(Collected data)
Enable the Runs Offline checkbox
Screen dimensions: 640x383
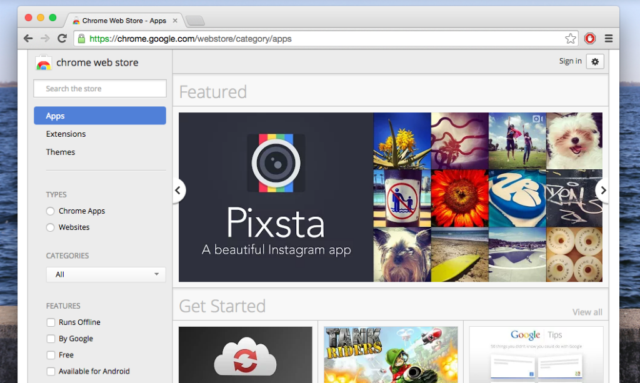tap(51, 322)
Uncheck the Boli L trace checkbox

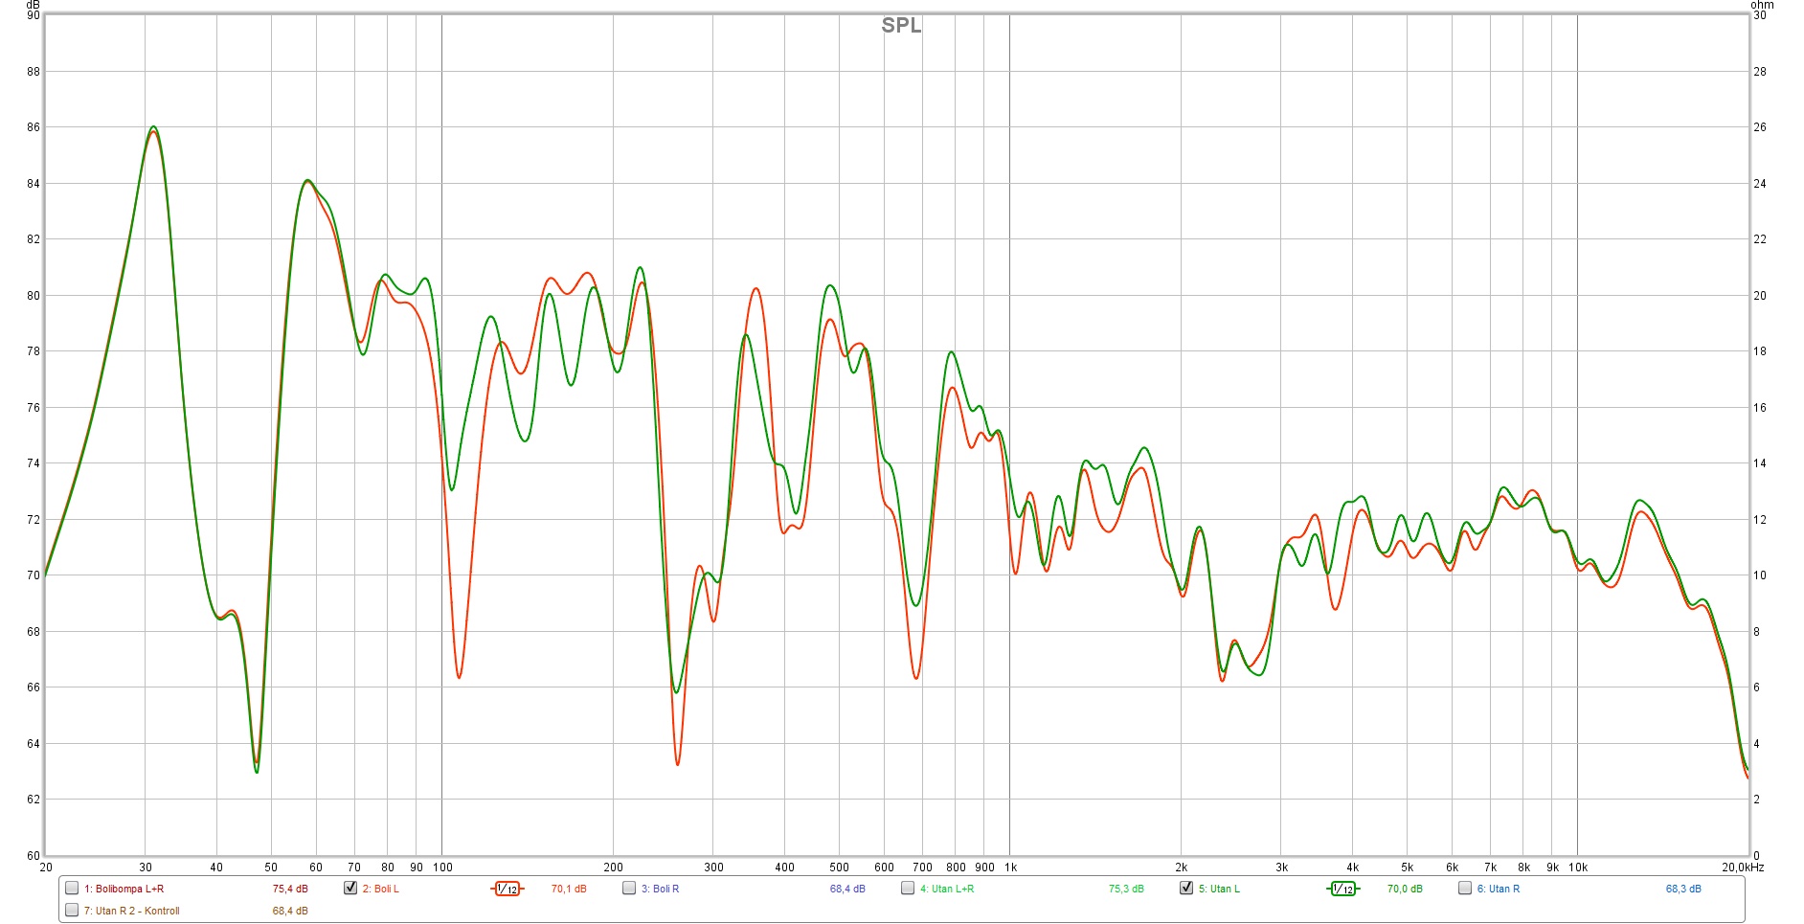[350, 889]
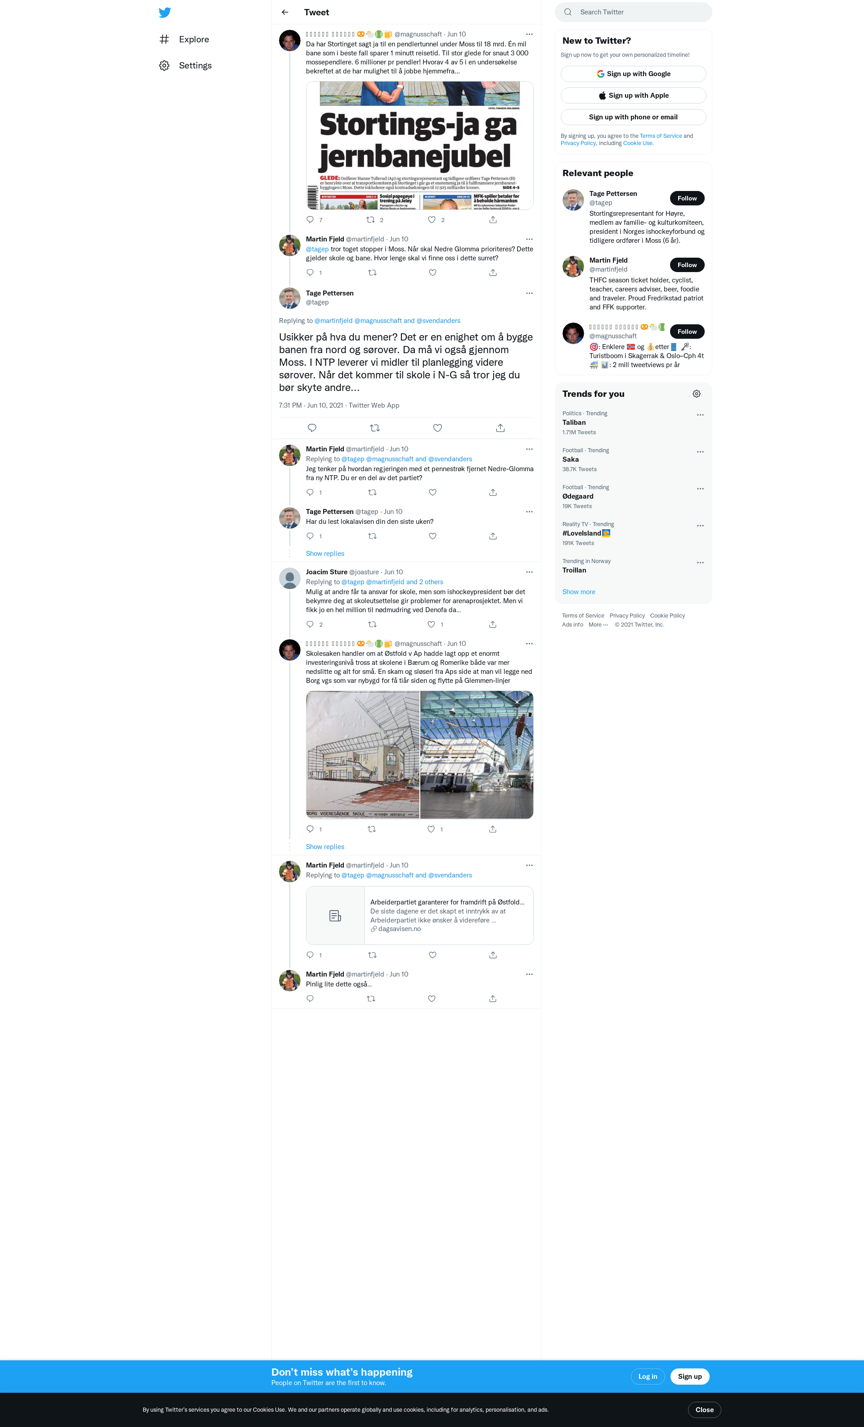Go back using the arrow icon
Screen dimensions: 864x1427
[x=285, y=12]
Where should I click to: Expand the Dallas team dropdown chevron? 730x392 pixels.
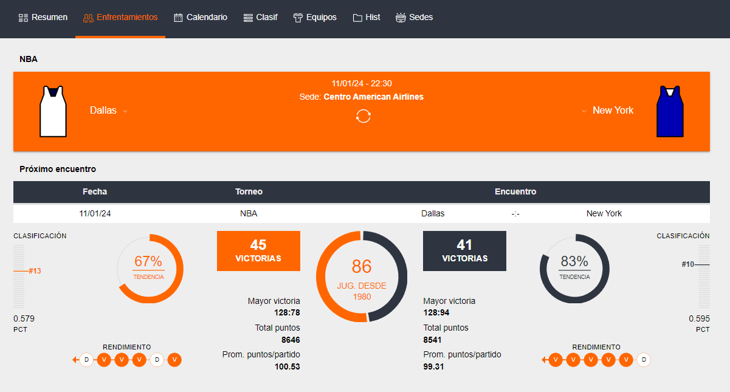pos(125,111)

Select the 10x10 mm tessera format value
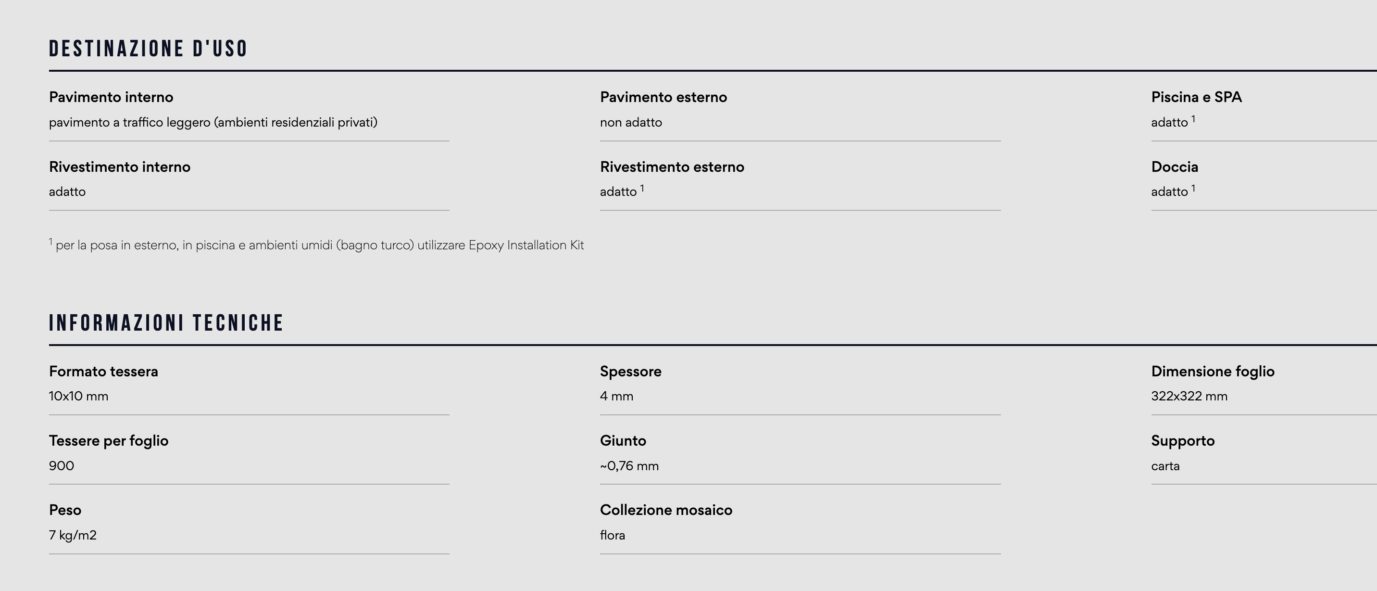[x=79, y=396]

- [Exercise objective]: Would you return the data above exactly as written, minus the images?

- [Problem solution]:
Enable the Runs Offline checkbox
Screen dimensions: 640x383
tap(51, 322)
Uncheck the Boli L trace checkbox

[350, 889]
Go back using the arrow icon
Screen dimensions: 864x1427
[x=285, y=12]
Where should I click to: Expand the Dallas team dropdown chevron? 730x392 pixels.
pos(125,111)

Select the 10x10 mm tessera format value
[x=79, y=396]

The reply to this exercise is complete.